* Start Text *

More than 50% of Americans think the woman should be legally required to take her husband's name in heterosexual marriages. The reason typically given is that having the same name increases a sense of family identity.

Making it into a legal requirement would be bizarre, but I agree such identity is important and sharing a name helps in its creation. Even on its own, marriage is, among other things, a way of tying yourself to the mast: deliberately making public declarations, taking vows, and arduously organizing an unnecessarily expensive party, all in order to increase your investment in each other, and make it more difficult to end the relationship during future difficult phases. Having the same name is one more way of making public and concrete your intention to stay together for the long haul.

But why should that mean that the woman takes the man's name in heterosexual marriages? Why should the man not take the woman's name or, as my fiancée and I have chosen to do, both choose a new name? (We've gone with "MacAskill", her maternal grandmother's maiden name. When I tell people I'm changing my name, I've met raised eyebrows, confusion, or aggressive questioning. No one's batted an eyelid when she's told others the same.)

* End Text *
* Start Extracted material *

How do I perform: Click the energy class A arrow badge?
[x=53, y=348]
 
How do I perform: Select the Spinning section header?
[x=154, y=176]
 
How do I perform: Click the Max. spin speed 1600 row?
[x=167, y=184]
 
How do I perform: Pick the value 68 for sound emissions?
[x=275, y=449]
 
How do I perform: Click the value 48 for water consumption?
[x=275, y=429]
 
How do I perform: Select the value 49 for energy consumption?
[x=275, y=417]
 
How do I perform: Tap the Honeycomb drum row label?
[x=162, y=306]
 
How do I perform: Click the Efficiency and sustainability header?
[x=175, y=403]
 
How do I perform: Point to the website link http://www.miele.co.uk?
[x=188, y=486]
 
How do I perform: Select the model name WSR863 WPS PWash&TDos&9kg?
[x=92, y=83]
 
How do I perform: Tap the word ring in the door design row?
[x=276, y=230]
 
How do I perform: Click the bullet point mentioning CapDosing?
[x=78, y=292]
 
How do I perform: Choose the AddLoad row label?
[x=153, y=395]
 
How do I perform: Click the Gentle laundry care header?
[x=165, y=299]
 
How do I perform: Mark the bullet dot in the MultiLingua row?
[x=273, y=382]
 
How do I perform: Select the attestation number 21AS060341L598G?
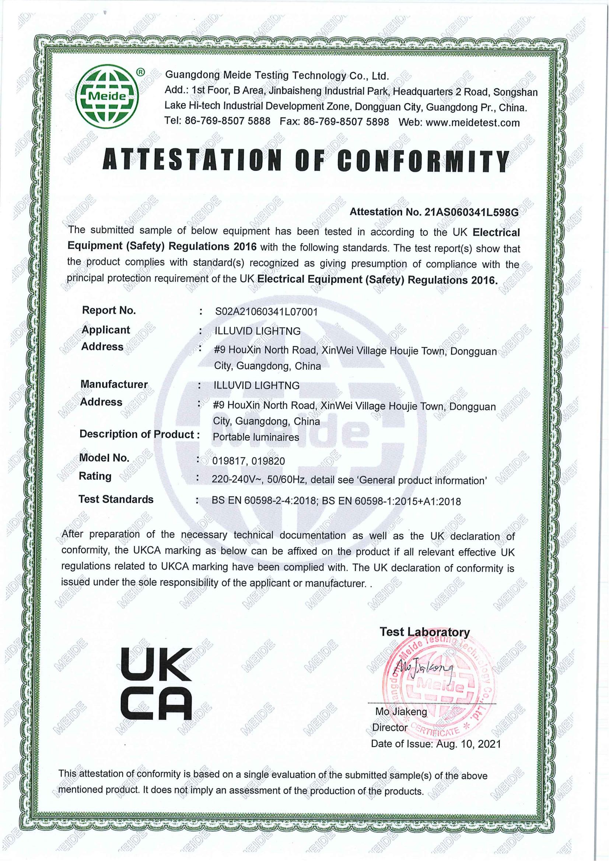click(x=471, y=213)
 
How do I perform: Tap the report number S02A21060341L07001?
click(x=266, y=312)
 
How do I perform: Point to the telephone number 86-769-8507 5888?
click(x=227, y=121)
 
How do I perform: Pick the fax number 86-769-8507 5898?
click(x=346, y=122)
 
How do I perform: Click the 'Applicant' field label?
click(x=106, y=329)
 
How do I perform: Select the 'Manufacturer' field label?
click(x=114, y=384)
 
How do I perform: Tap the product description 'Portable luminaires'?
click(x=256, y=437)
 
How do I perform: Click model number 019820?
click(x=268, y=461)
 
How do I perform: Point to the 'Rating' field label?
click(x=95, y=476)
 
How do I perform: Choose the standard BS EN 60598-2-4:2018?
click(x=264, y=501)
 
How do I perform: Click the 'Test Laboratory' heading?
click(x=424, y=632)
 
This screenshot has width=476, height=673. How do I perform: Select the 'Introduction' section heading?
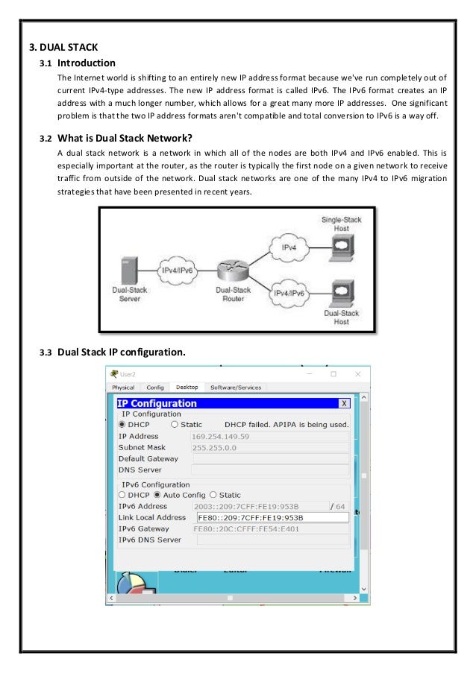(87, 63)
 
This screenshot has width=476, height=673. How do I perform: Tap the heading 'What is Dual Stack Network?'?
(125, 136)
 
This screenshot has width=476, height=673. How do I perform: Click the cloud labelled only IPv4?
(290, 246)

* End Extracted material *
* Start Extracted material *

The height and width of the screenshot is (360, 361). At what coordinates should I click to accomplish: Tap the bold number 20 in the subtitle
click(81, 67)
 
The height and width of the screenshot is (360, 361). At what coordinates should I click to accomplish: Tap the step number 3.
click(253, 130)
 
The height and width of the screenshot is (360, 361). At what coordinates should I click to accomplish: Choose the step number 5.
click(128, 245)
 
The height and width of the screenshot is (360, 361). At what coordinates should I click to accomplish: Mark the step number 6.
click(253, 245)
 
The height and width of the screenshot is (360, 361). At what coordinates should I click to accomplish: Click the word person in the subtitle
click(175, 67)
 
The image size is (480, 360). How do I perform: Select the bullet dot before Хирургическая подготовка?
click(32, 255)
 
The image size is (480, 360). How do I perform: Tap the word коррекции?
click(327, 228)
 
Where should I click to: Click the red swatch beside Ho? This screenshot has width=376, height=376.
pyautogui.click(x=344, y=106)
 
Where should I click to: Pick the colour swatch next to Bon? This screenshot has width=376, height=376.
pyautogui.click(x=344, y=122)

* End Extracted material *

→ **Tasks to perform**
a: In the passage on marriage names, do these statements agree with it? (i) More than half of Americans think a woman should be legally required to take her husband's name in heterosexual marriages. (ii) The writer and the fiancée decided that one of them would take the other's surname. (iii) The writer has met raised eyebrows when telling people about the name change. Answer yes or no for each, quoting the deciding words.
b: Copy the passage on marriage names from "More than 50%" to "the long haul.".
Answer using only the passage on marriage names.

→ **Exercise solutions**
a:
(i) Yes: "More than 50% of Americans think the woman should be legally required to take her husband's name in heterosexual marriages."
(ii) No: "as my fiancée and I have chosen to do, both choose a new name"
(iii) Yes: "When I tell people I'm changing my name, I've met raised eyebrows, confusion, or aggressive questioning."

b:
More than 50% of Americans think the woman should be legally required to take her husband's name in heterosexual marriages. The reason typically given is that having the same name increases a sense of family identity.

Making it into a legal requirement would be bizarre, but I agree such identity is important and sharing a name helps in its creation. Even on its own, marriage is, among other things, a way of tying yourself to the mast: deliberately making public declarations, taking vows, and arduously organizing an unnecessarily expensive party, all in order to increase your investment in each other, and make it more difficult to end the relationship during future difficult phases. Having the same name is one more way of making public and concrete your intention to stay together for the long haul.